If you’re looking for a wonderful book, I’d like to suggest one for you that I’ve had for several years. It’s by Kay Arthur and called, Speak to My Heart, God. The book was written in 1993, and is a book I go back to time after time.
It has fifty (or so) three and four page chapters with titles such as “When Things Go Wrong,” “When You’re Disappointed, Discouraged, Defeated,” “When Your Expectations Aren’t In Him,” and “When You Wonder If People Can Tell You Are His.”
Normally, I don’t like books with short devotions in them because they seem somehow incomplete. But this book is different. It has answers to questions I didn’t know anyone else asks. Kay shares them without belaboring a point.
I don’t have permission from Kay, so I’m going to give you pieces of one of her chapters today. (I really wish I could share the entire thing, but I don’t want to get in trouble!)
I watched a friend crumble (understandably) when she learned of her friend’s devistating diagonsis the other day.
There’s a young man in our Small Town World with a horrible illness that the entire community is praying for.
I’ve prayed for ministers who are disappointed and becoming disheartened because the work they’re doing and the words they’re preaching seem to be falling on fallow ground.
I’ve watched friends lose their babies after going through nine months of carrying them within their bodies, and I know there’s only One who can comfort, who has the answers.
Kay has a chapter called, “When The Forecast Is Bleak,” which I happened to read just the other day. The second line of this chapter starts, “It’s hard to trust God for cool, but pleasant weather when it’s in the mid-90’s . . . (What about over 100 for days on end, and the forecast is triple digit for the next week? I wonder.)
From Kay–
It’s hard, isn’t it, to trust God for anything when the “forecast” is contrary to what we want or feel we need?
Maybe it’s finances . . . and the forecast is grim.
Maybe it’s an restored relationship . . . and the forecast is hopeless.
Maybe it’s a job . . . and the forecast is bleak.

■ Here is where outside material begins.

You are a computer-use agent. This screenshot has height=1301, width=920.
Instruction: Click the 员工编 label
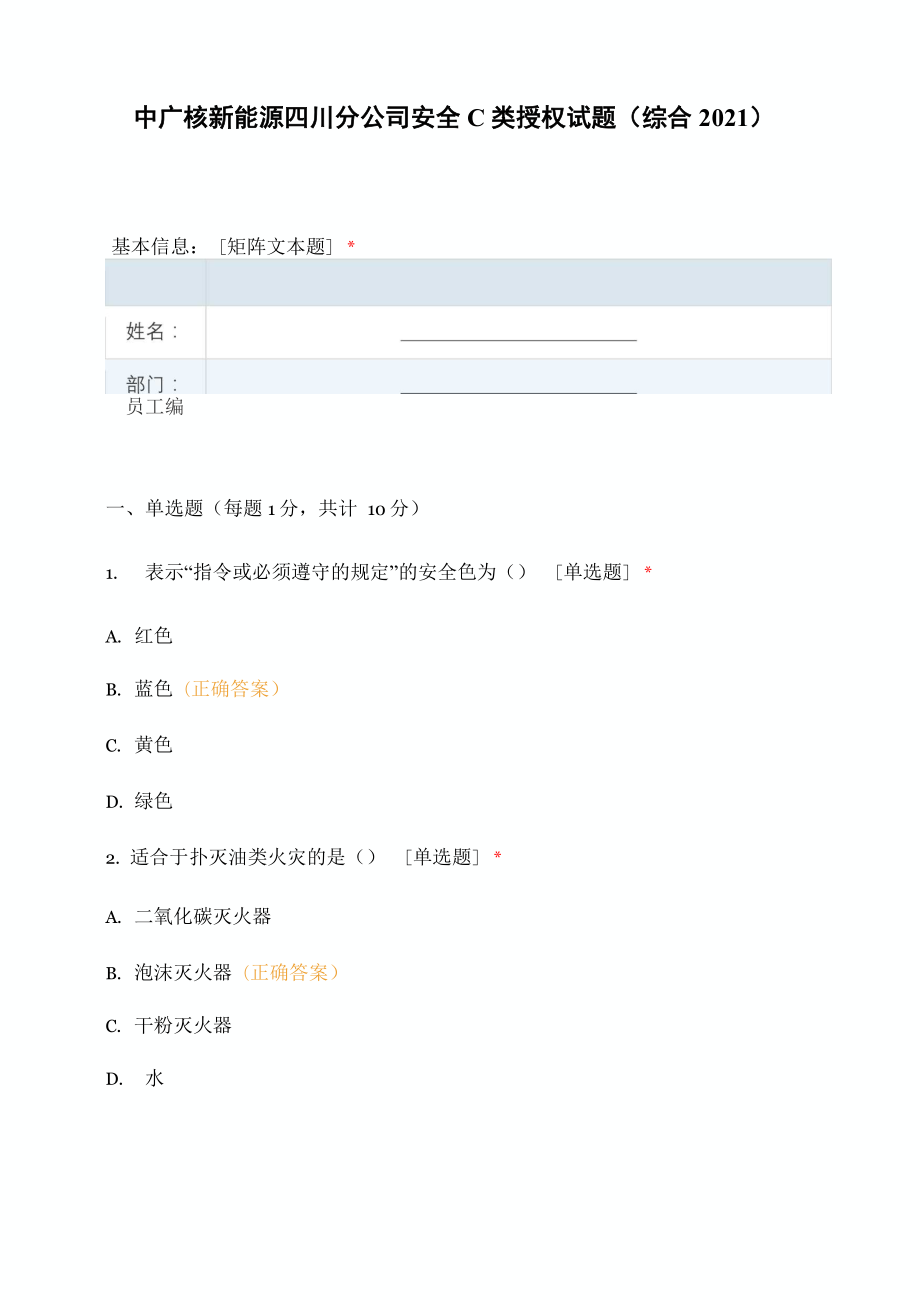[x=155, y=407]
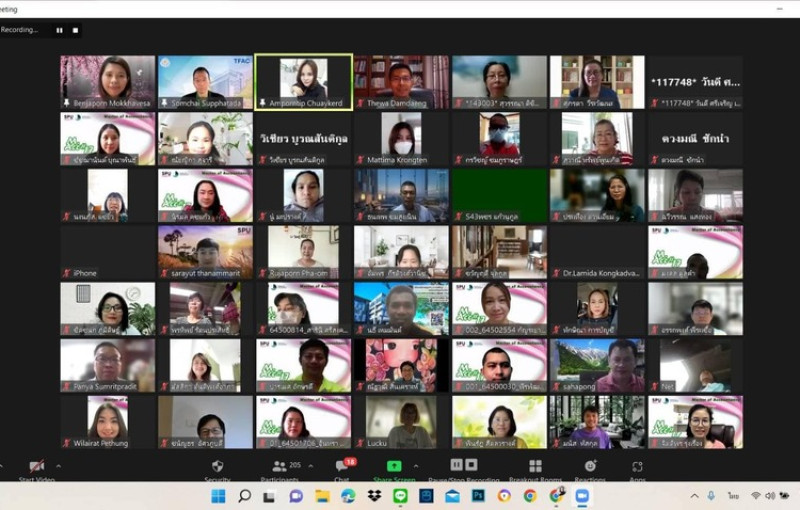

Maybe it’s a report from the doctor . . . and the forecast is ominous.
Whatever–and it could be anything–you know you are totally helpless in the situation.
The first thing Kay suggests we do (we all have these situations in our lives) is to “latch on to 1 John 1:9.”
“If we confess our sins, He is faithful and righteous to forgive us our sins and to cleanse us from all unrighteousness.”
After that, she says there’s only one thing left to do. “You cast all your care on the One who cares for you.”
“Humble yourselves under the mighty hand of God, that He may exalt you at the proper time, casting all your anxiety on Him, because He cares for you.” (1 Peter 5:6-7)
Again, from Kay–
What concerns you is of the utmost concern to Him.
He cast hailstones on Israel’s enemies and made the sun stand still so that “the sun stopped in the middle of the sky, and did not hasten to go down for about a whole day. There was no day like that . . . when the Lord listened to the voice of a man” (Joshua 10:13-14).
Have you asked God to hear your cry?
Did He not promise to “supply all your needs according to His riches in glory in Christ Jesus” (Philippians 4:19)? Did He not say, “Seek first His kingdom and His righteousness; and all these things will be added to you” (Matthew 6:33)?
Kay reminds us the Bible tells us God can’t change, He can’t lie, and He’s the same yesterday, today and forever. He will not leave you or forsake you. (Or me.)
God’s hand is mighty . . . so mighty that He controls the wind. “He caused the east wind to blow in the heavens and by His power He directed the south wind” (Psalm 78:26). When Samuel called to the Lord, “the Lord sent thunder and rain that day” (1 Samuel 12:18) . . . and when He wanted, He withheld rain, or sent rain on one city but not another (Amos 4:7).
He is God!
You have done what you can. I have done what I can. Now we must rest in Him. God will do as He pleases, and none will thwart His hand or His will . . . no matter what “the forecast.” God is greater than forecasts.
His throne sits above all the circumstances of life, and “He doeth according to his will in the army of heaven, and among the inhabitants of the earch: and none can stay his hand, or say unto him, What doest thou?” (Daniel 4:35 KJV)
You might have noticed (like I have) that God doesn’t always obey us when we pray for something. Sometimes he says, “No,” other times, “Wait a while.” But Kay explains that.
Cry to Him. If it is for your good and His glory, He will answer. If not, He won’t, (actually, He will answer no–ss) because what He has planned is better . . . even though it may rain.
The plans He has for you are plans for good and not for evil, to give you a future and a hope. (Jeremiah 29:11)
Who is among you that fears the Lord, that obeys the voice of His servant, that walks in darkness and has no light? Let him trust in the name of the Lord and rely on his God” (Isaiah 50:10)
Thank you, Kay. God has given you a beautiful gift. Thank you for sharing.
And friends, check out her book. You’ll be glad you did.